If I came out and suggested that you deploy a global network of MySQL servers (EC2, not RDS) in a multi-master ring, where data replicates 1 => 2 => 3 => 4 => 1 and each server ignores incoming replication messages with its own server id, my fellow MySQL DBAs would accuse me of having lost my mind and setting you up for a difficult-to-manage situation; however, I am convinced that this would be a much easier solution than what you have proposed, because at least, then, the data would be changing around the world in pretty much the same order in which it actually changed -- which would reduce the likelihood of conflicting updates originating from multiple locations. MySQL replication is asynchronous, in the sense that server 1 does not wait for a transaction to be committed on server 2 before returning success to the client (indicating that the transaction has committed), but don't confuse that fact with the fact that it is sequential -- transactions are replicated on each server in the order in which they were committed. (New options in MySQL 5.6 allow some exceptions to this by with parallel replication threads, but that isn't significant to this discussion).
Since you have devised a scheme for avoiding conflicting auto-increment values, your bigger problems are likely to come from updates and deletes. In the scenario I just described, if server 2 deleted a record and server 4 deleted the same record at the same time, then server 4 would stop replicating incoming events when it received the delete from server 2, because the "rows affected" would have been different. Your scenario would similarly fail. The difference is that using actual MySQL replication, nothing happening after the conflicting event happened, so until you resolved that conflict, at least your data would not diverge any further into inconsistency because of the sequential nature discussed above and the fact that MySQL replication completely stops whenever a conflict is encountered. In a ring of master servers, the server that has stopped replicating continues collecting a log of replication events from the upstream systems, but execution halts and the data on that server is frozen unless changed locally until the conflict is resolved and replication restarted.

• [Supplied records]
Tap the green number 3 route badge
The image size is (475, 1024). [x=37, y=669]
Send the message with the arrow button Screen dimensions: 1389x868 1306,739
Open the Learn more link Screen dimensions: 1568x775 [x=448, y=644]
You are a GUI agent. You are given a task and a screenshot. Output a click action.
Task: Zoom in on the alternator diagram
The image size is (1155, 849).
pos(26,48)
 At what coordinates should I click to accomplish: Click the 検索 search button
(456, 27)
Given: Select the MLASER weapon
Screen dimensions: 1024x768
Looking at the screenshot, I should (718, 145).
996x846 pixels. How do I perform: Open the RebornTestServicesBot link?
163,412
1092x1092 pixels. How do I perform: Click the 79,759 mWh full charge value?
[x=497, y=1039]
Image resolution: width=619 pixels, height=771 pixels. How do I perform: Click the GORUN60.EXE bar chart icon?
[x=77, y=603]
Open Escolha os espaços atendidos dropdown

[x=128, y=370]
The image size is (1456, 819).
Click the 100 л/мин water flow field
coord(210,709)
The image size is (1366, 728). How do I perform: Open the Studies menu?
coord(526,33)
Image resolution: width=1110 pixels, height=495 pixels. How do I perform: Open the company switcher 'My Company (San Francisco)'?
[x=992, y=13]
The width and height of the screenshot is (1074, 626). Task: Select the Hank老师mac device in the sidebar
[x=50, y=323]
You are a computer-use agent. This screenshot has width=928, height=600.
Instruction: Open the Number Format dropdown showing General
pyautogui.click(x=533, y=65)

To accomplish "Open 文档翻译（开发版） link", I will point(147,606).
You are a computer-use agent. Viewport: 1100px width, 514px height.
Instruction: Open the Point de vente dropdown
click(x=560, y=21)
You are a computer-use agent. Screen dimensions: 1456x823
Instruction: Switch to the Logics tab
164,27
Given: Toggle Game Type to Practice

• [Instructions]
• A. Decide whether each statement agrees with the MySQL replication text, answering yes or no and quoting the words of the text that settle it.
(i) Server 1 waits for a transaction to be committed on server 2 before returning success to the client.
(ii) Transactions are replicated on each server in the order in which they were committed.
(iii) In a ring of master servers, a server that has stopped replicating also stops collecting replication events from upstream.
• B. Using the MySQL replication text, answer each question on its own line.
(i) Which kind of server does the suggested ring use, EC2 or RDS?
(ii) Which MySQL version added options for parallel replication threads?
(iii) In the delete scenario, what would have been different when server 4 received the delete from server 2?
• C. Pick up the MySQL replication text after its last sentence and continue it.

• [Answers]
• A.
(i) No: "server 1 does not wait for a transaction to be committed on server 2 before returning success to the client"
(ii) Yes: "transactions are replicated on each server in the order in which they were committed"
(iii) No: "the server that has stopped replicating continues collecting a log of replication events from the upstream systems"

• B.
(i) EC2
(ii) MySQL 5.6
(iii) The "rows affected"

• C.
Note also that in your scenario, you need to preserve "from" and "to" values for each column on updates, because you can't roll anything back unless you know that it rolls back to.
That being noted, a rollback needs to occur in real-time, not later. If I transfer money between two bank accounts, and for some reason that transfer needs to roll back, I need to see that while I'm using the bank's web site -- the bank can't roll that transaction back in the middle of the night just because one of their servers has a different balance in my bank account.
Here's a thought: In your scenario, it the account I was transferring "to" was consistent among all the servers, but the account I was transferring "from" was not, then I wonder... would your setup roll back the withdrawal from the "from" account, but leave the deposit in the "to" account? I think it might.
Keep in mind that you are limited by the CAP theorem. No system can be globally consistent, available, and tolerate isolation among the nodes. At best, you can pick any two.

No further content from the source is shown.